* [Given passage]:
◆ ◆ ◆ ◆

A minimum-possible prediction limit in the multimodel analysis is shown in Figure 9. For forecasts of which the initial amplitude exceeded unity, the smallest estimate of initial-value error reached unity at 18 days (Figure 9a). For forecasts starting from a non-MJO state (Figure 9b), in contrast, the minimum-possible prediction limit was 12 days. The multimodel analysis also supports the notion that the potential predictability of forecasts from an MJO state is longer than that from a non-MJO state. Having classified the initial state as in the previous section, we investigated the dependence of the potential predictability on MJO phase in the multimodel analysis. The minimum-possible prediction limit for forecasts initialized in Phases 4–5 was 28 days, while that for forecasts initialized in other phases was 15–18 days. This is because the variance ${\sigma}^{2}\left({\mathit{X}}_{0}\right)$ is so small that the initial-value error can keep less than unity even with the relatively low ACC.

It is cautioned that there is an estimation error in the evaluation above caused by the small sample size in the multimodel analysis. For example, there are only 31 and 28 forecasts initialized in Phases 6–7 and Phases 8–1, respectively (Table 3). In these cases, the estimation error of the initial-value error could be as large as ~0.05–0.08 around the lead time when it reaches unity, according to the boot-strap method (not shown).

## 5. Concluding Remarks

This study has proposed an alternative method to estimate potential predictability without making the perfect model assumption. The formulation started from the definition of the initial-value error as the difference between the analysis and ensemble-mean forecast. Their covariance among a bundle of time segments is a key point in developing the new method. Applying it to the two-dimensional state on the MJO phase space, the potential predictability for three operational models participating in the S2S project was successfully evaluated. The results suggested that forecasts from an MJO state provided a longer prediction limit, on average, than forecasts from a non-MJO state. Our method also detected a longer prediction limit for forecasts initially from Phases 4–5. We obtained consistent results from a conventional method in which the initial-value error was estimated with the spread of ensemble members normalized by the amplitude of the MJO signal. Though we obtained a similar result to the conventional method, our new method has three merits: it can be used for phenomena that are not well forecasted by models; it can be used for multimodel ensemble analysis; and it can identify a fake short prediction limit obtained using the conventional method. Another different point from the conventional method is the use of the ensemble spread. The ensemble members or their spread might have more information than their mean. Though they might give some statistical stability, however, this point is actually beyond the scope of this paper and will be reported elsewhere.

◆ ◆ ◆ ◆

* [Records from a pointing dataset]:

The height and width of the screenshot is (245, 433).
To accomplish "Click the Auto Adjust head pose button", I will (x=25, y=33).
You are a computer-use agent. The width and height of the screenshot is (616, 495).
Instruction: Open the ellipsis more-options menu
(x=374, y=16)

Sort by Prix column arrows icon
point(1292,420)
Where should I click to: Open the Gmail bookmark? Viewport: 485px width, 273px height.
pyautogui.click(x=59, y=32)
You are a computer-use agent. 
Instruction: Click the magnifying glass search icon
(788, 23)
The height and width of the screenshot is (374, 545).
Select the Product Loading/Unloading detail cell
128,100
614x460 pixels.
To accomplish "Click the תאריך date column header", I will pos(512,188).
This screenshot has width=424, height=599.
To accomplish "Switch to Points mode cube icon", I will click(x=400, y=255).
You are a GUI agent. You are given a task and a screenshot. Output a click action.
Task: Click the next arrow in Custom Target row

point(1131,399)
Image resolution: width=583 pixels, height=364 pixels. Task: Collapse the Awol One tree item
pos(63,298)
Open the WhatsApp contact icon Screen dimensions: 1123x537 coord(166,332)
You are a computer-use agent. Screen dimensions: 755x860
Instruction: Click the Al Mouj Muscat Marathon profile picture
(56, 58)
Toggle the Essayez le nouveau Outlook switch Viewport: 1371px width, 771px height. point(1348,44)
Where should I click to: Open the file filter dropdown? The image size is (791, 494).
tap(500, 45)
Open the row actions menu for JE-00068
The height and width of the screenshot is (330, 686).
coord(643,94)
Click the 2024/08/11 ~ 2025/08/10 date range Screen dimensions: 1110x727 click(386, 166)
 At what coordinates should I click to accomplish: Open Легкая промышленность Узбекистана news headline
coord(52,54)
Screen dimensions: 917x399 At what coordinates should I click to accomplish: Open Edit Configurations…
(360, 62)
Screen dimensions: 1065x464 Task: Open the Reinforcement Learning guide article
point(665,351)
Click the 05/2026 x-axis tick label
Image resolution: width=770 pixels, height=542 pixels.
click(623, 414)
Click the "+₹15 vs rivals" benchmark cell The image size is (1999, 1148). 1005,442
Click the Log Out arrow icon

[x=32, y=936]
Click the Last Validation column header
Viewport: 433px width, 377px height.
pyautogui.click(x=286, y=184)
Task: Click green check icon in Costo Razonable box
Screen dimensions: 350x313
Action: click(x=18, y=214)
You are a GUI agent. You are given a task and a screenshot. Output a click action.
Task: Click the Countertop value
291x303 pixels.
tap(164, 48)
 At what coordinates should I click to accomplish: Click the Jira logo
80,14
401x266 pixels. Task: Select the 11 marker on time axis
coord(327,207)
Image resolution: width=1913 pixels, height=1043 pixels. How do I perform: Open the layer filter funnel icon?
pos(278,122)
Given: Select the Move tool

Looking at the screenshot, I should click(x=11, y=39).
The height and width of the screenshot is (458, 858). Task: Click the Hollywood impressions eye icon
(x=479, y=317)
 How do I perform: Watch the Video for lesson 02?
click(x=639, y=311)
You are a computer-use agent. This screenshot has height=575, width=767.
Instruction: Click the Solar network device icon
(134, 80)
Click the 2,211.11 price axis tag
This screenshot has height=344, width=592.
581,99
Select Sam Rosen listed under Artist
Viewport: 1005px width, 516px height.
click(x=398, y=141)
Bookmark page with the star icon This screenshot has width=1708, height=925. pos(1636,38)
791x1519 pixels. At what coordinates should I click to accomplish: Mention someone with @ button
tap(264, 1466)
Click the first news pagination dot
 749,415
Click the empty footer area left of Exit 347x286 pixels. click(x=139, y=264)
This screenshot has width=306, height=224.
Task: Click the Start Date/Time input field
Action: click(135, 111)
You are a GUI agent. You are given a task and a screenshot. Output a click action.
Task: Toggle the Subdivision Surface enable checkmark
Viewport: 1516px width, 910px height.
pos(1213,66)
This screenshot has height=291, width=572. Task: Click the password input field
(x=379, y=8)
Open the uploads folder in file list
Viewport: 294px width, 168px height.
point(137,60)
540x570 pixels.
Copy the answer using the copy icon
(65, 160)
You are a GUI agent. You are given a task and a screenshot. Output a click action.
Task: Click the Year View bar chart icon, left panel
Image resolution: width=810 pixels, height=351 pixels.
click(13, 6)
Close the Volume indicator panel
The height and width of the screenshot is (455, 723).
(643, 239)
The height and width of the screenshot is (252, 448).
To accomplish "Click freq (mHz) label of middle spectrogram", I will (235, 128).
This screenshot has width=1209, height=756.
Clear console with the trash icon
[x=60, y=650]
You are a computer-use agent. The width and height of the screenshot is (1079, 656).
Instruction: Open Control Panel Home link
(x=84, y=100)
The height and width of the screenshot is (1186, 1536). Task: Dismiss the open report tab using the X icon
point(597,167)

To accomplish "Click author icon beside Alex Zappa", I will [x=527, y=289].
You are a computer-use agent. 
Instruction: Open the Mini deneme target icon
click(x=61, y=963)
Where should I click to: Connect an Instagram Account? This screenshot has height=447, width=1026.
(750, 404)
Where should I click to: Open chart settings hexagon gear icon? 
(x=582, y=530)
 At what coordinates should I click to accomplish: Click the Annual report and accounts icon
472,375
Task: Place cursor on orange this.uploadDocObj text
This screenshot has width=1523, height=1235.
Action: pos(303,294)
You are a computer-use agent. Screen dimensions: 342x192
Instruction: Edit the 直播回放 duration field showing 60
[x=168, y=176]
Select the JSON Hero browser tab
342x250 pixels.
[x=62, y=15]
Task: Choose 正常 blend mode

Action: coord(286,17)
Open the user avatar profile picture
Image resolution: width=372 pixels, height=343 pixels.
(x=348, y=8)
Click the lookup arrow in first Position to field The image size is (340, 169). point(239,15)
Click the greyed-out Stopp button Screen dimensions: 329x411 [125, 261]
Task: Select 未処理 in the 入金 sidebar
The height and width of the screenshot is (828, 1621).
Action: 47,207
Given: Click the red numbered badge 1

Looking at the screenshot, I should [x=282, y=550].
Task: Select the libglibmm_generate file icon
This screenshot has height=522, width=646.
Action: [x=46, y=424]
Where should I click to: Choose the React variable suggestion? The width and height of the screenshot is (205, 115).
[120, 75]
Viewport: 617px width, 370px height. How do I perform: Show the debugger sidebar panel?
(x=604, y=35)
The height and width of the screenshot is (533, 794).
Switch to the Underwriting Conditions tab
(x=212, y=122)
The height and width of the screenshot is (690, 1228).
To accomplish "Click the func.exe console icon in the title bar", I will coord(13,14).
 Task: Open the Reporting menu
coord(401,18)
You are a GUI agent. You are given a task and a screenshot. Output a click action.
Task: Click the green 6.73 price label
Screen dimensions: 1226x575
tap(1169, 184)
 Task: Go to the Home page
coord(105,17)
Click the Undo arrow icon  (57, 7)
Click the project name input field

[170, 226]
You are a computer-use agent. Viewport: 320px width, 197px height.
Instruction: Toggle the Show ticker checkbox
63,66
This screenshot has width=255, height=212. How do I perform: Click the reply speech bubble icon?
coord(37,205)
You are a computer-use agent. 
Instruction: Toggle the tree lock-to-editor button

◆ ◆ ◆ ◆

* [What to do]:
**A)** Turn the records from the line containing "Open the row actions menu for JE-00068" down through the line containing "coord(52,54)" into a Markdown table with the columns Row and Line, one numbered row per line, skipping blank lines.
**B)** Go on with the concluding remarks on MJO potential predictability from the point where they stop.

* [Solved problems]:
**A)**
| Row | Line |
|---|---|
| 1 | Open the row actions menu for JE-00068 |
| 2 | The height and width of the screenshot is (330, 686). |
| 3 | coord(643,94) |
| 4 | Click the 2024/08/11 ~ 2025/08/10 date range Screen dimensions: 1110x727 click(386, 166) |
| 5 |  At what coordinates should I click to accomplish: Open Легкая промышленность Узбекистана news headline |
| 6 | coord(52,54) |

**B)**
We have already compared the new method with the conventional method, though the former only gives a minimum-possible value of prediction limit. As reviewed in the introduction, several publications were devoted to exploring potential predictability related to the MJO with the conventional method. Even with different metrics or different models, Waliser et al. [3] and Neena et al. [5] found that the prediction limit for forecasts from an MJO state is a few days longer than that for forecasts from a non-MJO state, quite consistent with our result. Related to the phase-dependency, however, our result—that an initial state in Phases 4–5 is preferable to predictability—is different from previous studies: Neena et al. [5] found slightly higher potential predictability for forecasts initialized in Phases 2–3 and Phases 6–7, while Kim et al. [11] indicated little dependence of potential predictability on the initial phase. We consider that more forecast samples are necessary to get stable statistics on the phase dependency. Moreover, if one used the precipitation pattern as the metric to estimate predictability, the prediction limit would be much shorter [3]. Similarly, the prediction limit was only 4 days for unfiltered zonal wind that contains small scale variability [36]. It should be kept in mind that our estimate focused only on the planetary-scale aspect of MJO that was well represented by the projection onto the two-dimensional phase space.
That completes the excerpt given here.